-- WHAT YOU WILL DO --
Reproduce verbatim the stretch of the data below from the line containing "470x481 pixels. At" through the line containing "click(x=1272, y=203)", including both of those lines.

---

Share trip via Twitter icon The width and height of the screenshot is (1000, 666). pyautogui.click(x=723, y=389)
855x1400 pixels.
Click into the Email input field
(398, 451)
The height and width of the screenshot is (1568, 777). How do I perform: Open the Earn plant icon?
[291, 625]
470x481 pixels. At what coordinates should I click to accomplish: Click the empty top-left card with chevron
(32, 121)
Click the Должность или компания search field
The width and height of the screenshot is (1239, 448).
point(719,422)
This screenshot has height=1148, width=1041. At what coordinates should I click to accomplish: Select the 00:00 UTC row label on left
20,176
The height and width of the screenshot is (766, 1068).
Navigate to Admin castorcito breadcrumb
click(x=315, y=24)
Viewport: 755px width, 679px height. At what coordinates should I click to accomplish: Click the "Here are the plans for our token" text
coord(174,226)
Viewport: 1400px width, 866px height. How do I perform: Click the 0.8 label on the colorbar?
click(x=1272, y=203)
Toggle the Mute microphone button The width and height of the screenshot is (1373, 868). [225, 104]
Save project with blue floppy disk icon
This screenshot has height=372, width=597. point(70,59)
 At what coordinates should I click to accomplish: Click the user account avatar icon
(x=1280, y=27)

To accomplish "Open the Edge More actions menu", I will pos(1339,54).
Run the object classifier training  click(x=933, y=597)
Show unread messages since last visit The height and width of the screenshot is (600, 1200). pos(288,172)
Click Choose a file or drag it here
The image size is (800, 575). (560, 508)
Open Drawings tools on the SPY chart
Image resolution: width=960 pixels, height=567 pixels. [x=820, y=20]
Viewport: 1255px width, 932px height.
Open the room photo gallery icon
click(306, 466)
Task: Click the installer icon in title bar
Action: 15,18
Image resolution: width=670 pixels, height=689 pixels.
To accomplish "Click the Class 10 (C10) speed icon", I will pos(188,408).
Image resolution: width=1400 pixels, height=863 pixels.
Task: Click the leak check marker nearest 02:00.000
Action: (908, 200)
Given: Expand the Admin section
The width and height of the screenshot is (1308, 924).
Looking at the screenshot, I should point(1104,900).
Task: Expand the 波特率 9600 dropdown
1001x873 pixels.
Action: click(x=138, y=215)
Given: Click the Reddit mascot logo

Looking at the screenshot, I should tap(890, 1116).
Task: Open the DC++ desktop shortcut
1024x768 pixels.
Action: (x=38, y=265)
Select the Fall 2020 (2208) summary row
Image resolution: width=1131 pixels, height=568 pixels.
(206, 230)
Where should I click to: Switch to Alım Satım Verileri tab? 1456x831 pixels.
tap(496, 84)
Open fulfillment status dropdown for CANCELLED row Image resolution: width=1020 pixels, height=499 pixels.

---

-- WRITTEN SOLUTION --
470x481 pixels. At what coordinates should I click to accomplish: Click the empty top-left card with chevron
(32, 121)
Click the Должность или компания search field
The width and height of the screenshot is (1239, 448).
point(719,422)
This screenshot has height=1148, width=1041. At what coordinates should I click to accomplish: Select the 00:00 UTC row label on left
20,176
The height and width of the screenshot is (766, 1068).
Navigate to Admin castorcito breadcrumb
click(x=315, y=24)
Viewport: 755px width, 679px height. At what coordinates should I click to accomplish: Click the "Here are the plans for our token" text
coord(174,226)
Viewport: 1400px width, 866px height. How do I perform: Click the 0.8 label on the colorbar?
click(x=1272, y=203)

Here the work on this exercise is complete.